У них не было громоздкой русской печи, которая занимает добрую половину любой из липяговских изб. У Химы и Бориса вместо русской печи стояла голландка. И спали они не как-нибудь — на печи да на лавке, а на просторной пуховой постели. Эта постель, с точенными из березы балясинами, занимала весь дальний угол избы. Когда ни приди, она аккуратно заправлена, прикрыта пикейным покрывалом; только и видны из-под покрывала снежной белизны кружева да высится в изголовье гора взбитых подушек.
Бабы, бывавшие у Химы, больше всего дивятся этой кровати; уж больно чиста она и нетронута.
— И-и… спать на таких простынях, — скажет иная. — От корыта не будешь день-деньской отходить. Так и мой их, так и мой!..
— Так и мою! — скажет Хима. — Как неделя прошла — так и простыни, и пододеяльник… все все стираю. Веришь ли, Таня, ажни руки от мытья трескаются, а каждую божью неделю все мою. Привычны так. Мой Борис ни за что на рядновую подстилку не ляжет, как другие. Потому, какой он ни есть, все не колхозник, а рабочий… Ему фатеру казенную давали, да я не захотела ехать. Уж очень душно там, на станции. Душно… так душно, ажни дышать нечем…
И понесет, и понесет все в том же духе Хима, восхваляя Бориса-рабочего и всячески принижая «закоренелых», то бишь колхозников. А бабенка-то — какая-нибудь Таня Виляла — сидит возле двери да поддакивает Химе:
— Да уж куда нам!.. Без простыней стирай не настираешься. И на ряднушке спим как убитые…
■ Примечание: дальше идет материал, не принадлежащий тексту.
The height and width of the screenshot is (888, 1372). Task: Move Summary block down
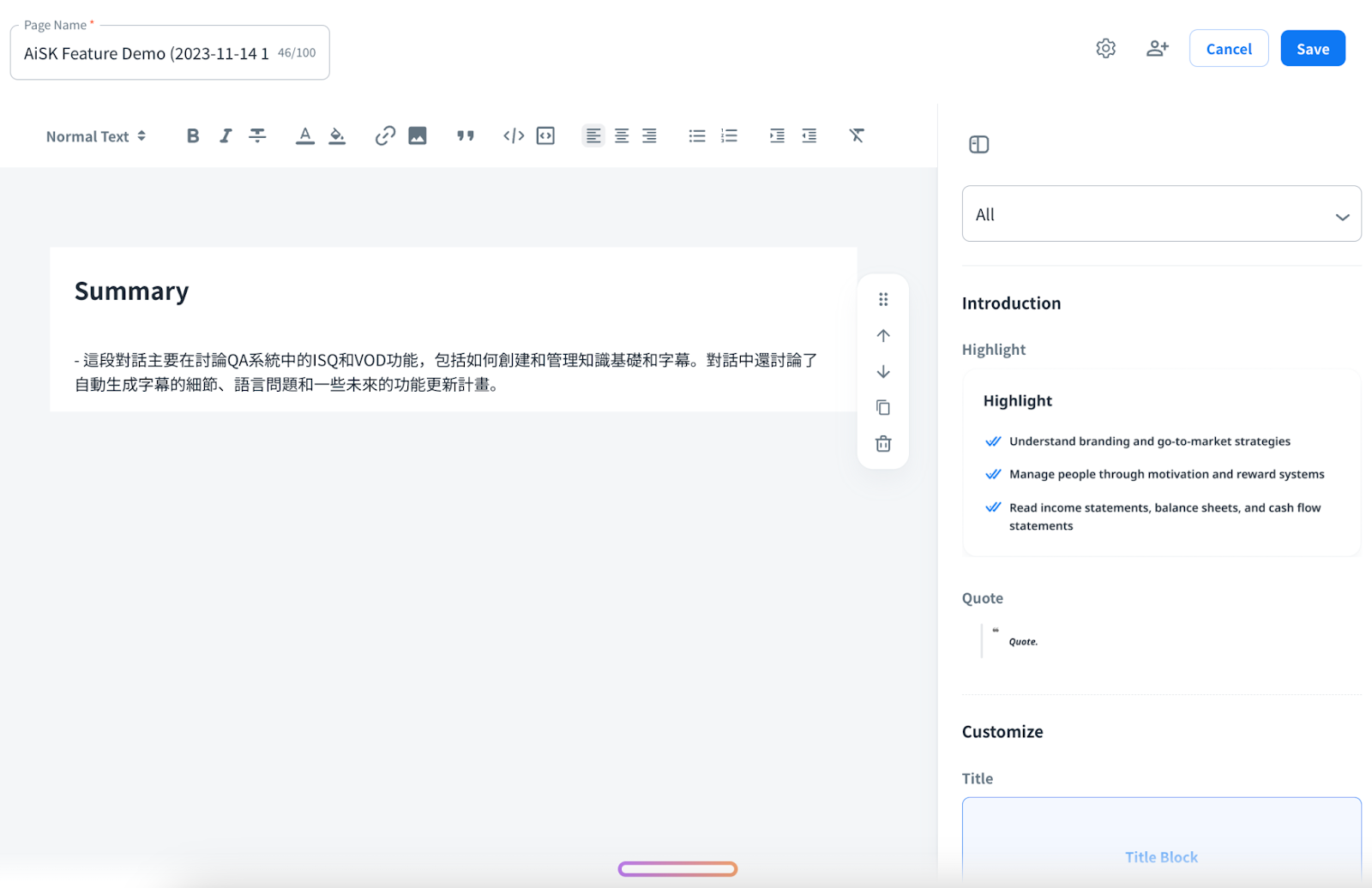tap(883, 372)
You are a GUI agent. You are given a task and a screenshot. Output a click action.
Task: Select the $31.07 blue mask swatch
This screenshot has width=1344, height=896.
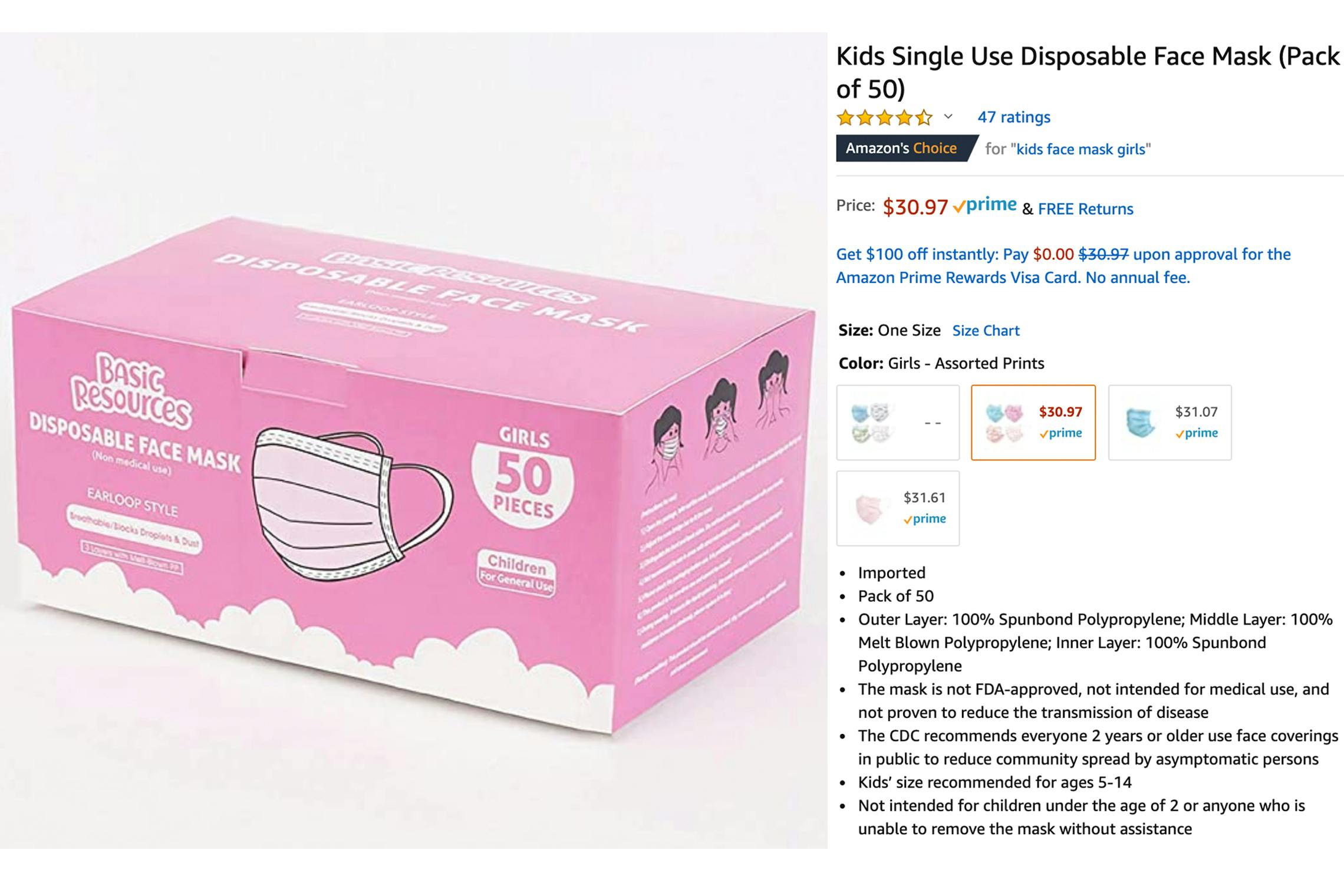click(1170, 423)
Говорит такое, а сама в душе усмехается, знает — хвастает все Хима! Знает Таня, что кровать Химина с точеными балясинками так и стоит неразобранной с самых ее девичьих времен. А спят Борис и Хима на конике да на лавке, подостлав ряднинку и укрывшись чем попало.
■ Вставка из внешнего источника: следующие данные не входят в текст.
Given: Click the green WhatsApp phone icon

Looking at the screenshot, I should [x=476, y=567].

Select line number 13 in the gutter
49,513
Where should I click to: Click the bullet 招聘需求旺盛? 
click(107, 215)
IVНо разве одна кровать в их избе так, для виду, стоит? Много таких безделушек в избе Бориса и Химы. Взять хотя бы ту же горку; шкаф застекленный с посудой.
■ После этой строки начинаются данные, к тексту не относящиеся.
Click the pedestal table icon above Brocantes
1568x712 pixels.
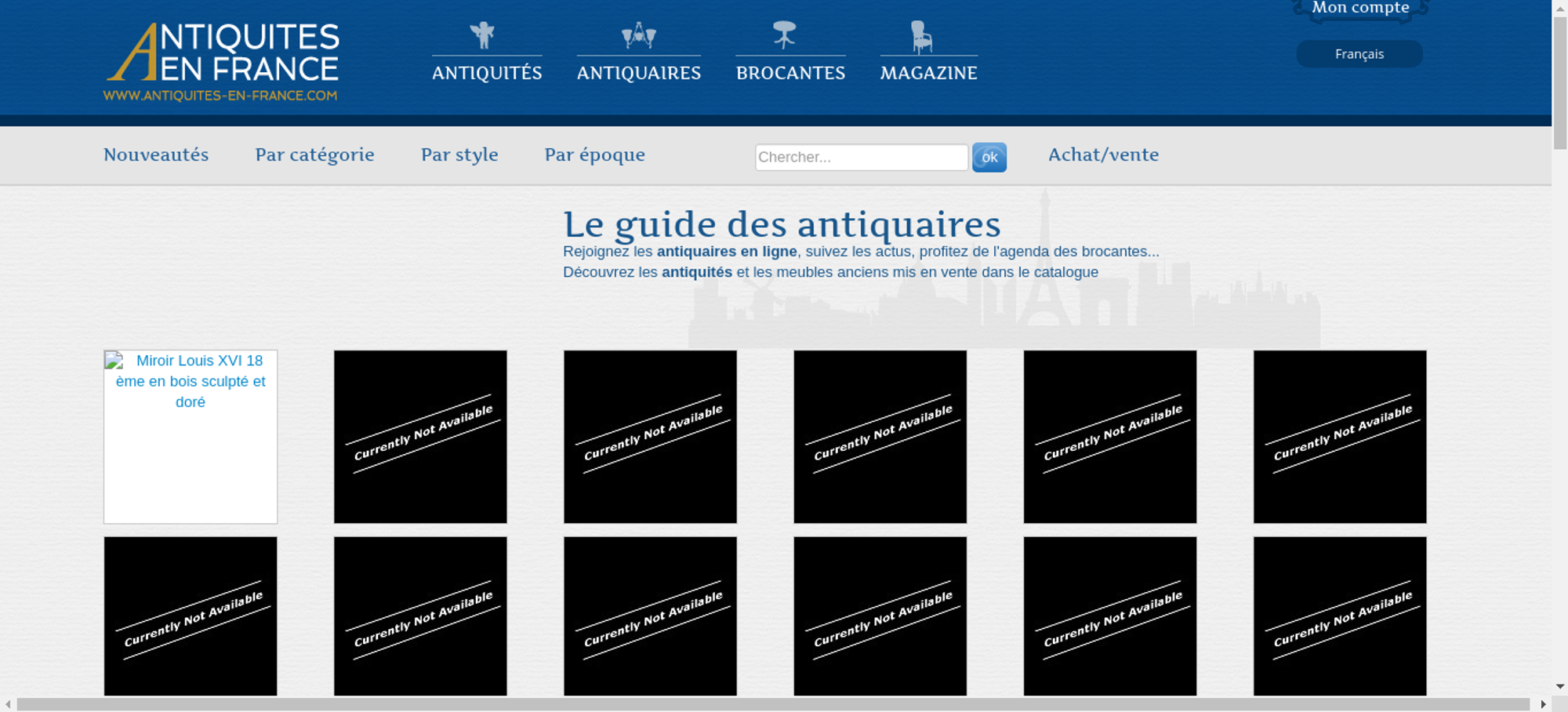(784, 35)
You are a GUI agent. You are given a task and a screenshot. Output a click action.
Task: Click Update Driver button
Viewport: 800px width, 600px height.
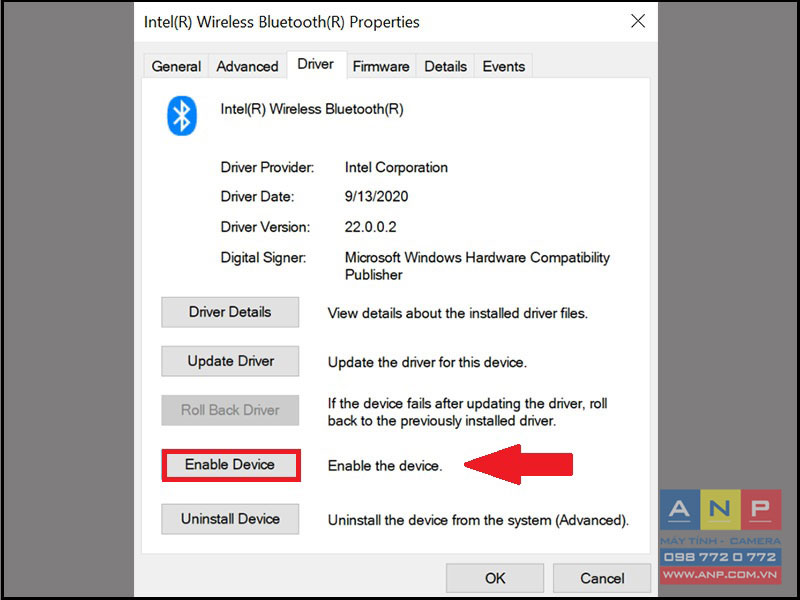click(230, 361)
Горка на самом видном месте у них; как войдешь в избу, налево сразу, возле чулана. И чего только нет в том шкафу! Тарелки самых разных расцветок, и глубокие, и мелкие, и большие, и поменьше, и совсем маленькие. И не по паре, как бы им на двоих требовалось, а штабелями стоят, по дюжине в каждом наборе. А чайных чашек и не счесть вовсе. Как кренделя низками на полках лежат. Отдельно графинчик с водкой стоит и при нем рюмки на подносе. Да не одна и не две, а целых шесть штук!
Бабы, бывая у Химы, смотрят на горку — диву дивятся; страсть какая посуды и сколь времени в целости все, не бьется. Мужики — те заглядываются на графинчик, шутят над Борисом.
— Кхе… Ты бы, Борис, того… плеснул бы малость из графинчика. А то небось выдохнется…
Липяговцы народ практичный. Лишней посуды или иного там барахла в избе их не найдешь. Не держат они ничего лишнего в доме. Непривычно как-то, чтобы ты ходил по избе, а перед тобой в графине водка. Не утерпишь, обязательно отыщешь предлог, чтобы выпить.
А тут у Бориса и Химы графинчик этот стоял нетронутым, может, с самого что ни на есть нэпа. Потому как не мог Борис придумать никакого предлога для выпивки. Ни свадеб, ни крестин, ни других позывок не случалось у них. Никто ни разу не видел Бориса под хмельком. И в будни, и в праздник — всегда Борис трезв.
Авданя, мой крестный, тот все праздники признает: и религиозные, и наши, революционные, — лишь бы выпить. А Борис даже и в дни революционных праздников водки не употреблял. Он отмечал праздники тем, что в этот день снимал свою черную, пропотевшую робу и рядился во все чистое. Надевал белую, вышитую петухами рубаху, серые галифе чистого сукна, начищенные до блеска хромовые сапоги, купленные еще в молодости, когда на торф с артелью ходил; Хима рядилась в его, Борисовы, подарки: в яркие кофточки и платочки. Нарядившись, они садились рядышком на завалинку и сидели весь день молча, поплевывая шелухой семечек. На поляне, перед избой, паслась их Красавка.